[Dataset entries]
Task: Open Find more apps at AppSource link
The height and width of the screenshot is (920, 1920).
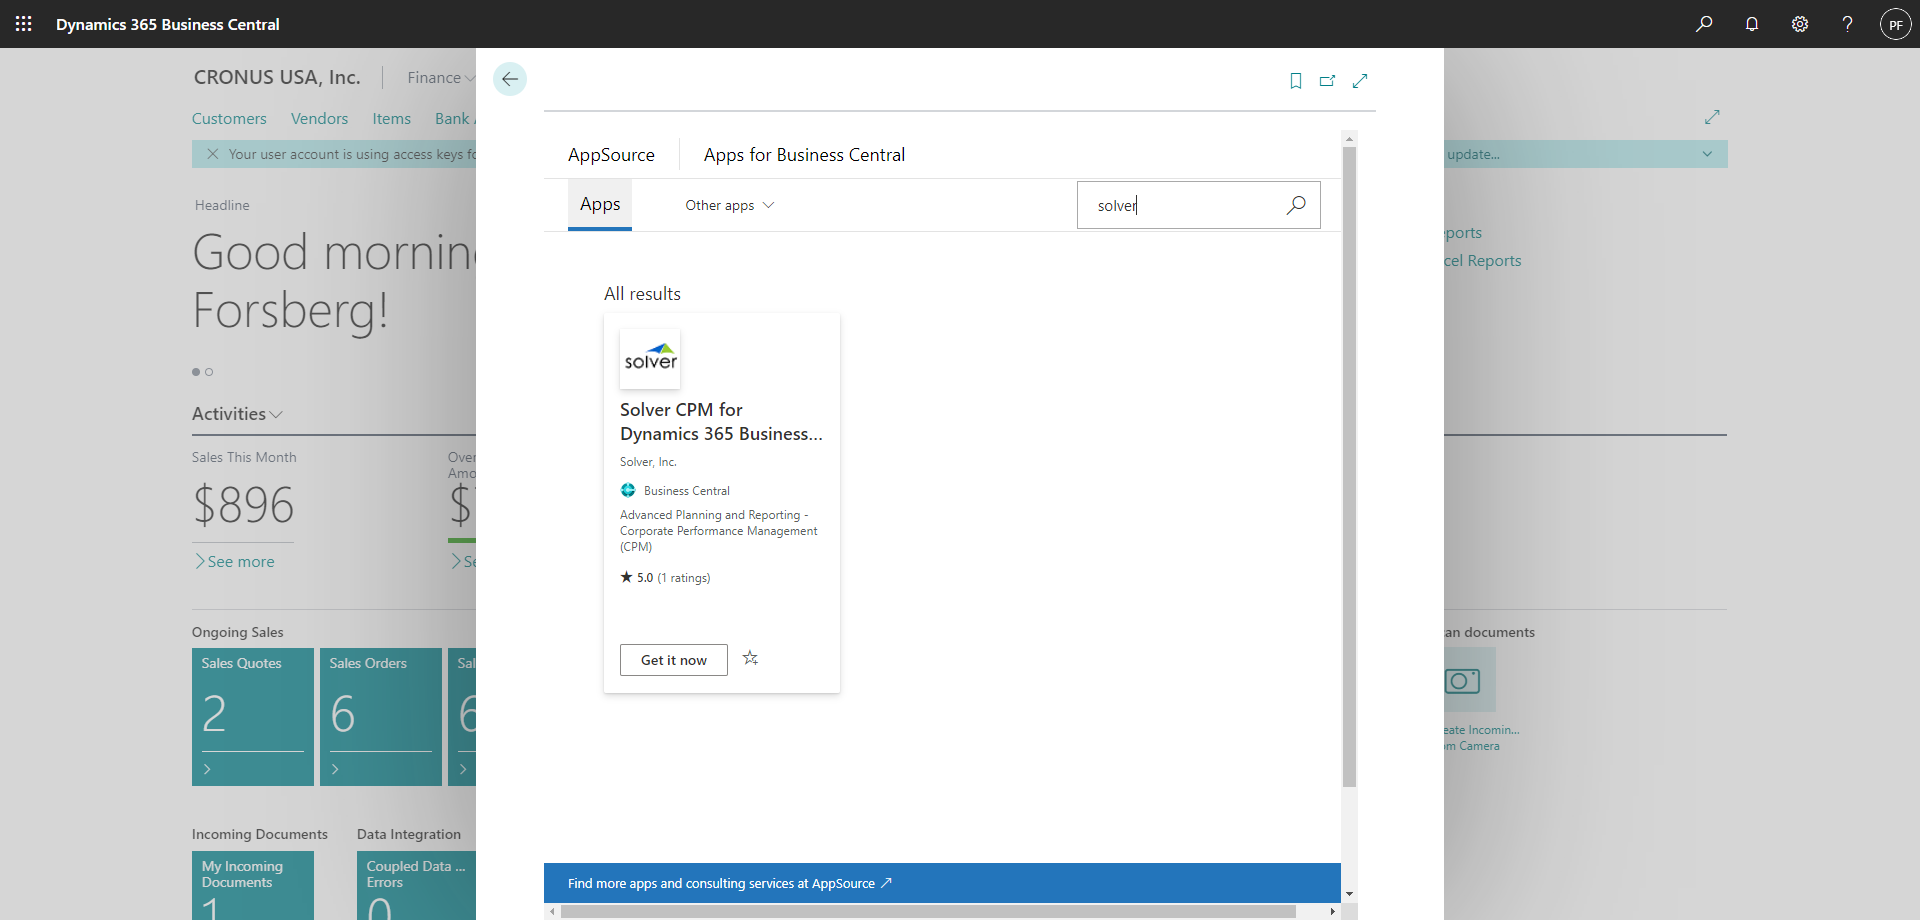Action: click(729, 883)
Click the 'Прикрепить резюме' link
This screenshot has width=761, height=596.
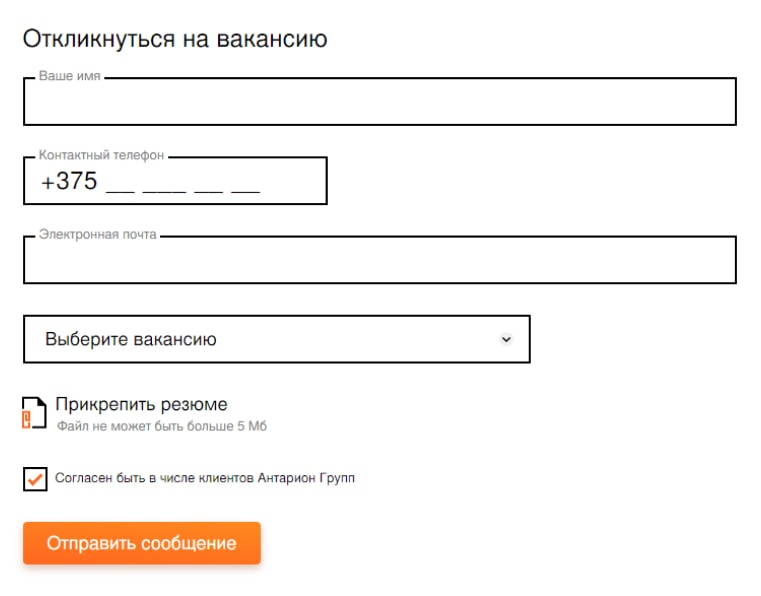click(141, 404)

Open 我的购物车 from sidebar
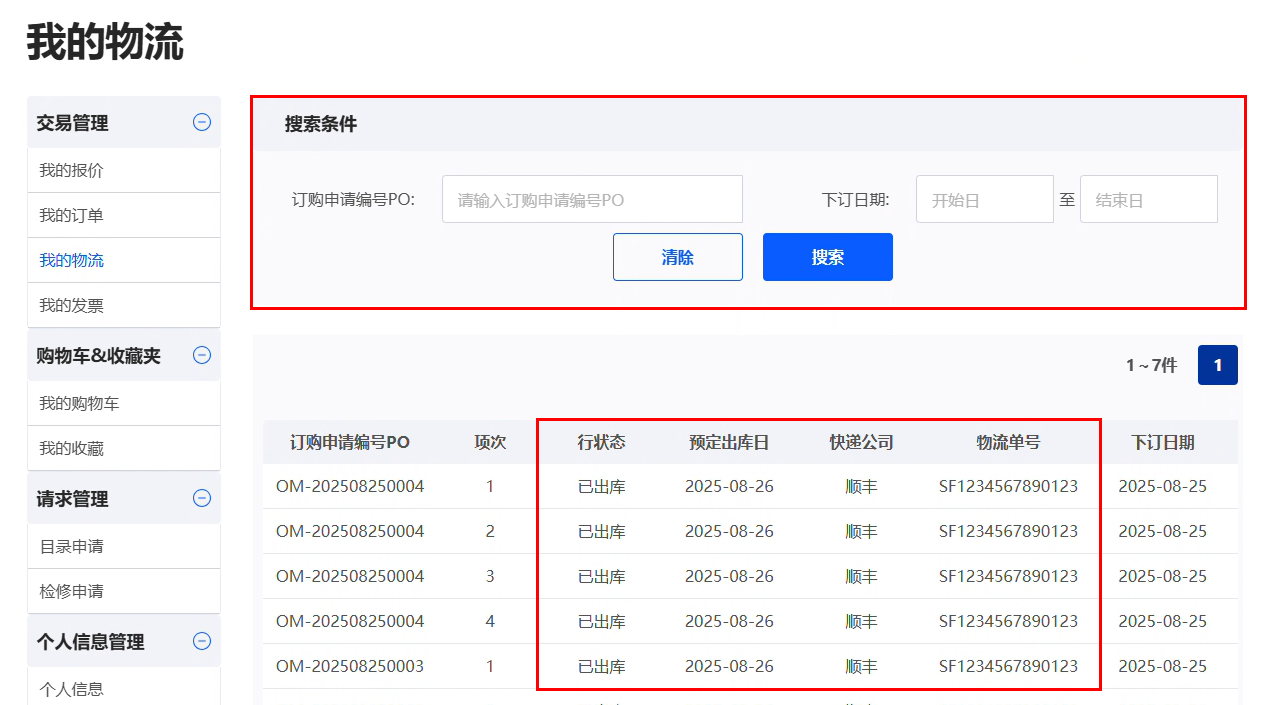(x=79, y=403)
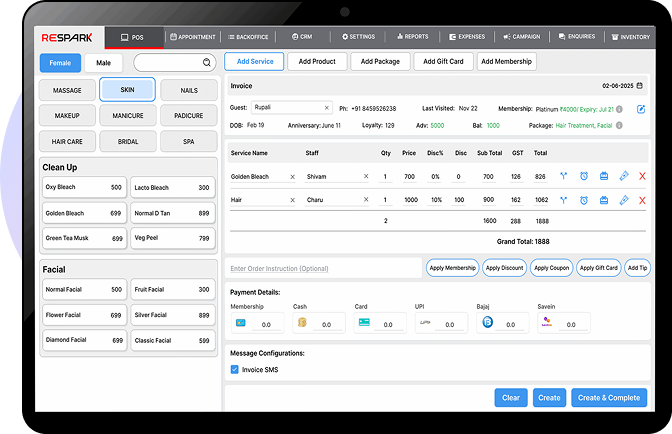Click the product tube icon on Hair row
The height and width of the screenshot is (434, 672).
coord(624,199)
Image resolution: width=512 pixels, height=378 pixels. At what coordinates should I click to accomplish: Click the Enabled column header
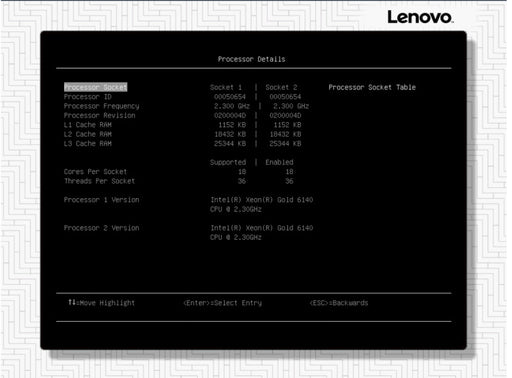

DIRECTIONS FOR THIS TASK >>
Check the lines above and copy each one that includes "link".

REPLY TO THE TASK >>
Task: Open Find more apps at AppSource link
Click the 'Прикрепить резюме' link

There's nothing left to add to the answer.